*Task to complete*:
Where the listing below reaches the line containing "You are a computer-use", start writing out lines exactly, and stop once the line containing "Instruction: Tick the checkbox for 火车票 row" has been written.

*Records to process*:
*-*-*
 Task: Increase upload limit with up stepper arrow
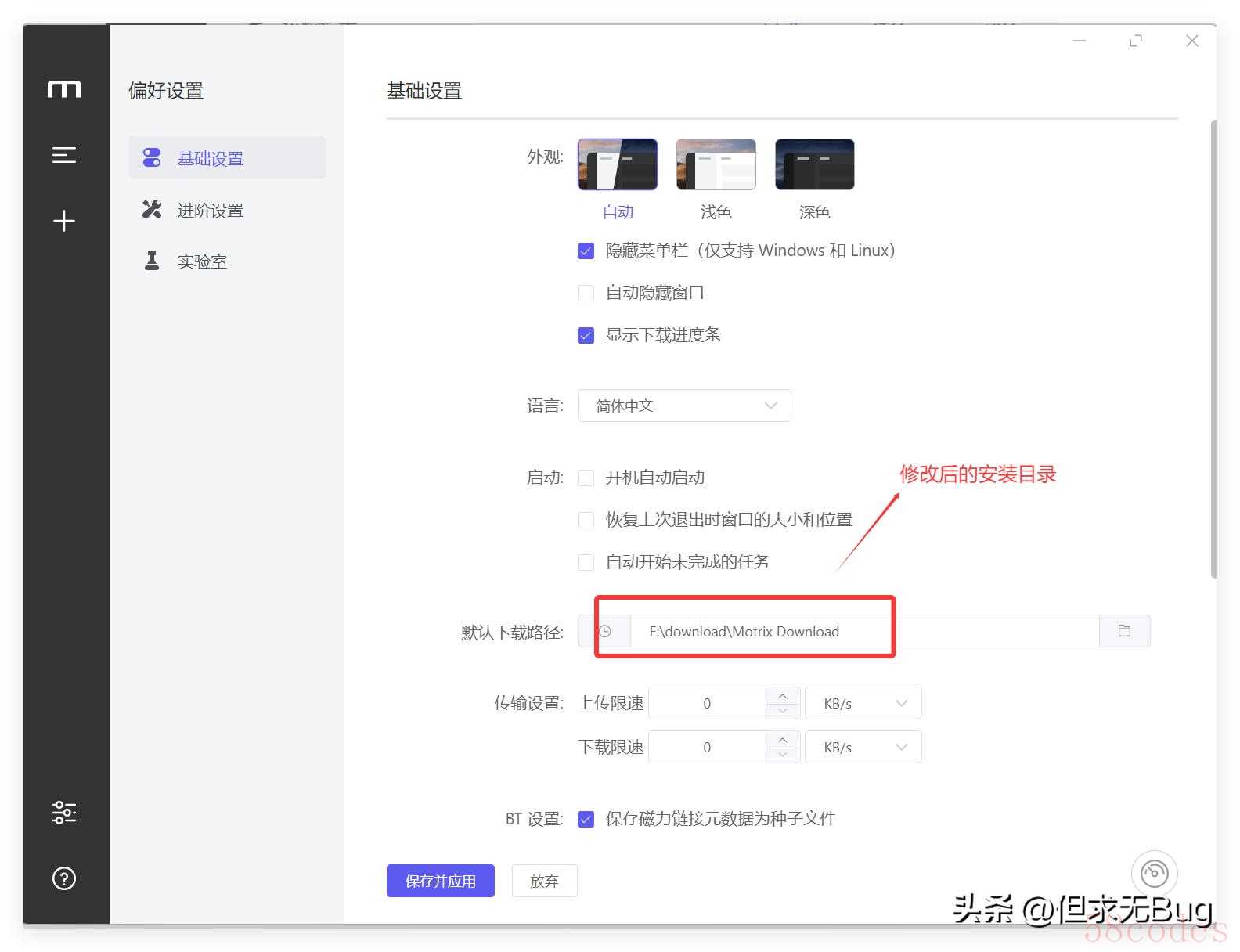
*-*-*
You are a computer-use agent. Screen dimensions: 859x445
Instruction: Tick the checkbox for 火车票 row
*-*-*
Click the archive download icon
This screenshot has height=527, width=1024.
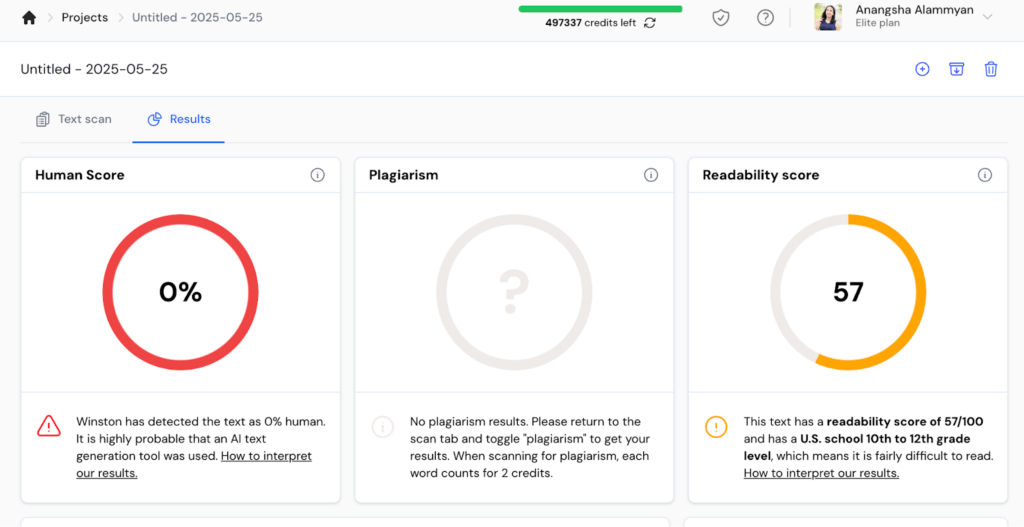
*-*-*
*Final answer*:
You are a computer-use agent. Screen dimensions: 859x445
Instruction: Tick the checkbox for 火车票 row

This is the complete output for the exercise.